Nixon: Organizing the White House.  

Nixon admired the way President Eisenhower ran his cabinet when Nixon was Vice-President. He modeled his own first administration alike. So at first he wanted to have the departments run by strong heads, “deputy-presidents”, as Melvin Small calls them. Smith further claims Nixon had made his selections “on the basis of politics rather than competence, ideology, or loyalty.”

Nixon’s euphoria soon faded and the President lost interest in cabinet meetings, which he considered boring and unnecessary. So he came to reorganize his administration again and gather strong capacities in the White House. He built something like a virtual cabinet around the Oval Office. Bob Haldeman and John Ehrlichman were Nixon’s principal advisers on running the administration and on domestic affairs. Ehrlichman was a White House counsel at first and soon increased his influence until he was appointed Executive Director of the Domestic Affairs Council in 1970. Nixon also revived the institution of the Chief of Staff, with Haldeman being the first since the Eisenhower years. Haldeman shielded Nixon from visitors as well as his own administration. Everybody had to pass him in order to speak or see the President. Only three people had unlimited access: John Mitchell, Henry Kissinger, and later Charles Colson. Mitchell was Attorney General and Nixon’s closest adviser during his first administration. Later he headed the Committee to Re-Elect the President (CREEP). Colson was responsible for Public Relations. Kissinger, finally, was Nixon’s National Security Adviser. With him Nixon conducted foreign policy, often without consulting or even turning against the State Department and its head, William Rogers. Kissinger sometimes even drafted Nixon’s orders for the Secretary of State.

At the beginning of his second term, Nixon wanted to reorganize the government in a large scale. His plan included a reduction of the number of departments from eleven to seven. But soon after he developed this plan, Ehrlichman and Haldeman had to resign and the Watergate scandal really evolved. The plan was dropped.
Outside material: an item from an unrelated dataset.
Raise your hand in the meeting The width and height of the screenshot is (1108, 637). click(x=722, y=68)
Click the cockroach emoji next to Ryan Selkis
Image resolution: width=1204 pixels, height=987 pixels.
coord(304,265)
Bureaucracy grew during the Nixon-Years, although the President had a deep distrust in them. White House staff and Senior staff grew by one third, and when Nixon left the White House, the people working for executive bureaucracies numbered 6.000 in contrast to 570 in 1968. Furthermore, Nixon managed to reduce Democrats and Independents in the departments, but still Republicans were the vast minority. Law-making was enormously difficult for Nixon, as his party was neither in control of the House nor of the Senate.

The relatively small number of Republicans in the bureaucracy was only one reason, why Nixon did not trust them. He also regarded them ineffective and not flexible and fast enough. As Nixon “confronted an iron triangle of bureaucrats, lobbyists, and members of Congress who together could alter sabotage” (Small), he relied on his closest advisers mainly and decided either without asking the departments or against their advise.